MAMCO musée d ́art moderne et contemporain

Luc Andrié

05 Jun - 15 Sep 2013

LUC ANDRIÉ
Bolaño
5 June - 15 September 2013

Ten years after his exhibition Rien d’aimable (’Nothing nice’), and five years after presenting his strange portraits of the painter in his underpants (which he refuses to call self-portraits) at the Printemps de Toulouse, Luc Andrié is back at Mamco with a series of nineteen paintings entitled Bolaño. There is no longer anything uncomfortable about his subjects, his virtuosity is now accepted—and yet there is a problem. In the words of a famous art historian, ’There’s nothing there.’

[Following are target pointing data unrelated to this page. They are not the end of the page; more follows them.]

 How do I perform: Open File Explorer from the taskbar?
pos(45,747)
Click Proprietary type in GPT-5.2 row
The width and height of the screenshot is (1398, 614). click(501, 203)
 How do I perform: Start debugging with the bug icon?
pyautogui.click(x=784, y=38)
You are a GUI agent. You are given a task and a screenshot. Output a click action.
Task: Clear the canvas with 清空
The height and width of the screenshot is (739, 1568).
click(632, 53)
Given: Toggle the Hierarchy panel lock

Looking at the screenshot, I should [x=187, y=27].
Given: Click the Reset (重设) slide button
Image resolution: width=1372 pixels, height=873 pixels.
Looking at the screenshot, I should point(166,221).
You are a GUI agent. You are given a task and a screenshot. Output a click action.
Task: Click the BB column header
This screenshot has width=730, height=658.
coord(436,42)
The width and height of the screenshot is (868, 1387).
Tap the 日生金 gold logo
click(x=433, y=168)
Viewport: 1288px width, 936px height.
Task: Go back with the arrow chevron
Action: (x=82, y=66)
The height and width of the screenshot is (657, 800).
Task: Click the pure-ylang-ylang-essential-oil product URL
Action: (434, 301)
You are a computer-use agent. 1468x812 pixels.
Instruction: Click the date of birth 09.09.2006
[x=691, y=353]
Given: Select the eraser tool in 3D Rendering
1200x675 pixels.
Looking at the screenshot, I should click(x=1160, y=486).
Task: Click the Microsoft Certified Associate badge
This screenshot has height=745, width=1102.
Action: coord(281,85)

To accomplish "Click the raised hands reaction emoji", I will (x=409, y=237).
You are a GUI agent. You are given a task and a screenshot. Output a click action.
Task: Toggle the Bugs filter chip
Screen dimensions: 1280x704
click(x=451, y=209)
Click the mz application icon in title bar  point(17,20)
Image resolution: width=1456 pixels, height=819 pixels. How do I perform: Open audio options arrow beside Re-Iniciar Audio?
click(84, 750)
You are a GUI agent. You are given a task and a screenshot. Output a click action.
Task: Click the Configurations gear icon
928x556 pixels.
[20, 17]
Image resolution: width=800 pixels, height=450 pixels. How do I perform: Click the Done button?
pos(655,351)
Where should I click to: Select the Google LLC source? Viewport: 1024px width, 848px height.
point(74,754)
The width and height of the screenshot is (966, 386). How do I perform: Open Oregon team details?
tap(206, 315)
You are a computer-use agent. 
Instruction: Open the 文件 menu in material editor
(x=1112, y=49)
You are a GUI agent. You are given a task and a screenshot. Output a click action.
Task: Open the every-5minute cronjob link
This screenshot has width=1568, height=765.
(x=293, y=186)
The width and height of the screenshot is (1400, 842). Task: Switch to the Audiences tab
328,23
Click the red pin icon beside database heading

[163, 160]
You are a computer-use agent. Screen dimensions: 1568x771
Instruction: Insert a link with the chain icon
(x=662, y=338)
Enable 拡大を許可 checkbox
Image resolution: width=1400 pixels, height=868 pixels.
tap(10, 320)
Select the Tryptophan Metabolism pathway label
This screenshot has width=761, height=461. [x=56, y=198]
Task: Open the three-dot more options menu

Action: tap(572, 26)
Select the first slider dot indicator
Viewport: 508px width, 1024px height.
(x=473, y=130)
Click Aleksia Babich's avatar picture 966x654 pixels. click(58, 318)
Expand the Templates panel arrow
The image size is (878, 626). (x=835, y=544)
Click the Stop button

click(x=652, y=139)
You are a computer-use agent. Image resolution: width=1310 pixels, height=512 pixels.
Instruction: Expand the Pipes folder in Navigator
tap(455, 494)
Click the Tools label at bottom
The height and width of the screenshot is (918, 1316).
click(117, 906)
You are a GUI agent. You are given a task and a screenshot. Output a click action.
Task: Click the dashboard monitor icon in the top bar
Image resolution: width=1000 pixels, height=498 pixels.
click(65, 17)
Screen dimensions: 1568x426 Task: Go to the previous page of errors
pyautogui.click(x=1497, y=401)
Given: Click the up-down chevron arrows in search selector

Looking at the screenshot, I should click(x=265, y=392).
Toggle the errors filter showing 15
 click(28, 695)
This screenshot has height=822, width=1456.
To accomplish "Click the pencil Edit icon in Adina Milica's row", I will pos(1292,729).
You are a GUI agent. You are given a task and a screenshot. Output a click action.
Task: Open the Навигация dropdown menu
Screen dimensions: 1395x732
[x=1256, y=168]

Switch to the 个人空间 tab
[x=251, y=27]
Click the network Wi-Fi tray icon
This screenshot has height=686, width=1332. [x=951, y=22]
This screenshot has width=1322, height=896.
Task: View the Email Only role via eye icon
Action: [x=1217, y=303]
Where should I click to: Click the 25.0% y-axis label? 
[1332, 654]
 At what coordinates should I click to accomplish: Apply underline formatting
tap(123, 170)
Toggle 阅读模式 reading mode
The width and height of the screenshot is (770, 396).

The previous exhibition in the Cabinet des abstraits presented the photographic work of Pierre-Olivier Arnaud, in which the image had so little contrast that it seemed about to vanish into indeterminate greyness. In this sense, Luc Andrié provides a kind of continuity with his pale rectangles in unrewarding tones—grey-green with the odd hint of pink. The persevering viewer sees a face gradually emerging, but you have to look at it for a long time to make out a gaze that becomes a face, a closed face—and eventually realise that it is always the same one.
The face belongs to the Chilean poet and novelist Roberto Bolaño, who died ten years ago. Andrié became his travelling companion—an imaginary conversation partner. Moved by Bolaño’s sober yet shocking texts that tell without pathos of uprootedness, human misery and the depth of feeling—in short, the difficulty of being a poet—he wanted to prolong his encounter with the author. The nineteen paintings thus relate this silent consultation between painter and writer, the artist’s approach to this now mythical island in the archipelago of literature, in a Borgesian light. Each painting embolies the reading of the nineteen books by Bolaño that have been translated into French, from which each title selects a word that links the painter to the author.
But Andrié is not content just to pay tribute. His work as a painter also involves tackling the difficulties of his medium. What is the place—not to say legitimacy—of painted portraits in this day and age? How can you express what photography cannot, and how can you tackle the legacy of the portrait’s history? Such questions would suffice to wipe out the image, and hence—metaphorically speaking—they filter or obstruct its perception. And yet the face remains, like the painting. ’Disappearance isn’t my thing,’ says Andrié, ’it’s too romantic for me.’ This seems a paradoxical statement, given the care the painter takes to let the face emerge only in small stages, as though it had to pass through the hundred or so layers that lend his paintings pictorial depth. Yet he sees the persistence of the real and the face despite the filters—the screens that hide the picture or, in Bolaño’s writing, the violence that obliterates poetic activity.
The portraits of Bolaño are all derived from a single image found on the Internet. Painting from photography is a practice as old as Niépce and Daguerre’s invention itself, for painters have always considered that they can capture on the canvas something of the ’domain of the impalpable and the imaginary’ upon which photography should not be allowed to ’encroach’ (Baudelaire, The Salon of 1859). In Luc Andrié’s work, the shift from photographic to painted image adds an important time dimension. The instantaneous snapshot is drawn out into a laborious process of successive coatings, in which tones are nuanced through transparency. The result is a painted image, one that is very hard to photograph and is only very gradually revealed to our eyes. Thus, in contrast to the immediacy of the photograph—from snapshot to viewing—the experience of painting is closer to that of literature, in which our gaze advances and progresses step by step, entering a world in which what we see must be enhanced by what we imagine.

Luc Andrié was born in Pretoria in 1954 and now lives in La Russille, a hamlet in the Swiss canton of Vaud.